Caratteristiche e consigli di degustazione per Clarence de Haut-Brion 2024

Degustazione

Colore
Il colore mostra una profonda tonalità rosso granato, sostenuta e di fine intensità, che preannuncia ricchezza e densità.

Olfatto
Al primo olfatto si apprezza la purezza e il carattere arioso. La forte presenza di Cabernet Franc dona una nota fresca, sottile e floreale che conferisce una distinzione raffinata all'insieme.

Palato
L'attacco è serio e ampio, evolvendosi in una sostanza generosa e potente. Il vino rivela un'impressionante ampiezza al palato, supportata da una struttura solida e promettente. Ancora teso, come una molla pronta a rilasciarsi, richiede un accurato affinamento in botte per svelare tutta la sua finezza. Clarence propone qui un vino longevo, potente oggi, ma destinato a una splendida rivelazione nel tempo.

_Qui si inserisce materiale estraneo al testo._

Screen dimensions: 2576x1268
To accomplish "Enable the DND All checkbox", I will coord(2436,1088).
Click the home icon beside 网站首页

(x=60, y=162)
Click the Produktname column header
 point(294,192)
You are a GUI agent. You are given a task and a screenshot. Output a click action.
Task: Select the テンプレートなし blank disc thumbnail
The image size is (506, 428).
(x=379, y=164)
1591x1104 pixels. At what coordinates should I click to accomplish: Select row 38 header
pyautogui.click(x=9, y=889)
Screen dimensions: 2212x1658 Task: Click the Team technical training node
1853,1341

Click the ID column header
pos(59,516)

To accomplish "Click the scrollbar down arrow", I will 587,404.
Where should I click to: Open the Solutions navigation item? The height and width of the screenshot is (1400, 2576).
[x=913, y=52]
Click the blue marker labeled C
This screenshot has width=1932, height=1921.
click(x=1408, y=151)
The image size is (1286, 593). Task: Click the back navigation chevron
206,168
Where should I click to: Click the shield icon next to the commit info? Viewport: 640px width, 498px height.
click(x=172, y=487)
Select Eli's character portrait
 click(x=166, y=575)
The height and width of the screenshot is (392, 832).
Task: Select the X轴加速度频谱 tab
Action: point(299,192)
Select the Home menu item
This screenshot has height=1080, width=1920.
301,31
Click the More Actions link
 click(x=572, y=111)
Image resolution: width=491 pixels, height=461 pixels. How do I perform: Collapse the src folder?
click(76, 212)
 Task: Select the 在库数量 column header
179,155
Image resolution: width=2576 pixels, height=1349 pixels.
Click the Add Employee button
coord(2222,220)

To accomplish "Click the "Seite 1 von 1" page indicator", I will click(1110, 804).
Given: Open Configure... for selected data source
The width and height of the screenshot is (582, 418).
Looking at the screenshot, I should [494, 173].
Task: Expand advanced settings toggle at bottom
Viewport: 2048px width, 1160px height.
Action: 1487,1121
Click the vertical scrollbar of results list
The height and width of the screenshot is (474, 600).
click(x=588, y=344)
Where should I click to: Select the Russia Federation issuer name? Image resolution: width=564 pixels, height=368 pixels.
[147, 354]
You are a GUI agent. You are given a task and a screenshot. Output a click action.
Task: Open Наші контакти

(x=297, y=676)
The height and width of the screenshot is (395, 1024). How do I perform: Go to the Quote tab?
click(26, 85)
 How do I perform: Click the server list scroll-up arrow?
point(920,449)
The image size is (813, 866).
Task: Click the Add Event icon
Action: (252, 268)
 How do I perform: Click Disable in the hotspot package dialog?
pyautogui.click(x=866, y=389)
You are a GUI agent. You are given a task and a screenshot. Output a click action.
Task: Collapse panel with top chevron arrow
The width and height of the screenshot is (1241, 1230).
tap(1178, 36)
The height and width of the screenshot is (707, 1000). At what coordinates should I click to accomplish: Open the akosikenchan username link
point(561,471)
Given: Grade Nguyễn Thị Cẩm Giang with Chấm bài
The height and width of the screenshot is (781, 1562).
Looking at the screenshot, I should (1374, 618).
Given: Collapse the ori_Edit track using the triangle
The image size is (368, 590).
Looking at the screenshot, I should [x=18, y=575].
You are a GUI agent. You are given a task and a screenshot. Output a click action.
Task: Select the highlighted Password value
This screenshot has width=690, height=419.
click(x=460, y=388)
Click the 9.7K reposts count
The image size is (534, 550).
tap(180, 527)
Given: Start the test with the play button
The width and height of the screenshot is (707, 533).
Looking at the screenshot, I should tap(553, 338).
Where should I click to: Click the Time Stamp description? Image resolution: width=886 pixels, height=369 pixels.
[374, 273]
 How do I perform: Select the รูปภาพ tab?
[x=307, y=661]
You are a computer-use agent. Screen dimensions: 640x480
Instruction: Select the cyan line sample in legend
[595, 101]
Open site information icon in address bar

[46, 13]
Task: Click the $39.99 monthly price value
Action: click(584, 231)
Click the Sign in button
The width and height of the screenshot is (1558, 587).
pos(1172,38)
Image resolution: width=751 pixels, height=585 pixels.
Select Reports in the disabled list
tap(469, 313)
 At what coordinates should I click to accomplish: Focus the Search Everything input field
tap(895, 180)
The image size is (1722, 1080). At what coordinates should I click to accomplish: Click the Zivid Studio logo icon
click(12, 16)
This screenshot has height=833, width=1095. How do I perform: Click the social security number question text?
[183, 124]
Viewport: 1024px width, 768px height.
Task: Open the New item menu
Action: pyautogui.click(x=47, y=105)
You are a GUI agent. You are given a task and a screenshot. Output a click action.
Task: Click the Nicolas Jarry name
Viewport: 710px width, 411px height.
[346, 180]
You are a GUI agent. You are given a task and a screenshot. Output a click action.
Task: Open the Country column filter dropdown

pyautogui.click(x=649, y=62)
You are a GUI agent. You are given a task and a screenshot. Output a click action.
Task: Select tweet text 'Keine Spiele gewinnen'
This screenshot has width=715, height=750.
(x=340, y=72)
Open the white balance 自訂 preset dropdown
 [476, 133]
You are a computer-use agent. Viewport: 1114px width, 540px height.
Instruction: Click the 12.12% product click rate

Un secondo vino rosso equilibrato e preciso di Pessac-Léognan

La tenuta

Il più antico Grand Cru di Bordeaux, Château Haut-Brion, si distingue per il suo patrimonio unico costruito in oltre cinque secoli di storia. Fondato nel 1533 da Jean de Pontac sulle terre delle Graves, conquistò rapidamente il favore delle più grandi corti d'Europa. Già nel 1663, il parlamentare inglese Samuel Pepys contribuì involontariamente alla sua fama annotando nel suo diario: “And there I drank a sort of French wine called Ho-Bryan, of a taste quite singular which I had never yet encountered…” Nacque così la leggenda.
Primo Grand Cru Classé al di fuori del Médoc nel 1855 e Classified Cru nella classificazione ufficiale delle Graves del 1959, Château Haut-Brion si conferma ancora oggi come icona di coerenza ed eccellenza in tutto il mondo.

Il vigneto

Situato nel cuore del comune di Pessac, il vigneto beneficia di un terroir straordinario caratterizzato da ghiaie policrome. Questo terreno unico dà vita a vini di Pessac-Léognan di grande finezza, sempre contraddistinti da eleganza, precisione e ammirevole coerenza da un'annata all'altra. Clarence de Haut-Brion è il secondo vino della tenuta.

L'annata

L'anno 2024 è iniziato con un inverno mite e piovoso, che ha portato a un germogliamento precoce poi rallentato dalle forti piogge. La pressione delle malattie fungine ha richiesto una vigilanza accresciuta fin dalla primavera. La fioritura è stata soddisfacente per i bianchi ma più irregolare per i rossi. Luglio ha portato un miglioramento delle condizioni, seguito da un lavoro meticoloso in verde e da un diradamento fogliare preciso per preservare la qualità sanitaria e aromatica delle uve. Dopo una fase di crescita lenta, il terroir precoce di Haut-Brion ha permesso una rapida e sana maturazione dei grappoli. Le vendemmie dei bianchi, caratterizzate da un buon equilibrio e da aromi fini, si sono svolte in condizioni ideali. I Sauvignon si sono rivelati particolarmente espressivi. Prima della raccolta dei rossi, un vento secco ha favorito la concentrazione degli acini preservandone l’integrità. Grazie a una rigorosa selezione, sono stati trattenuti solo i frutti migliori, preannunciando un'annata promettente, ricca di contrasti ed espressione.

Vinificazione e affinamento

Affinamento in botti (di cui il 31% nuove).

Assemblaggio

Merlot (45,7%), Cabernet Sauvignon (32,3%) e Cabernet Franc (22%).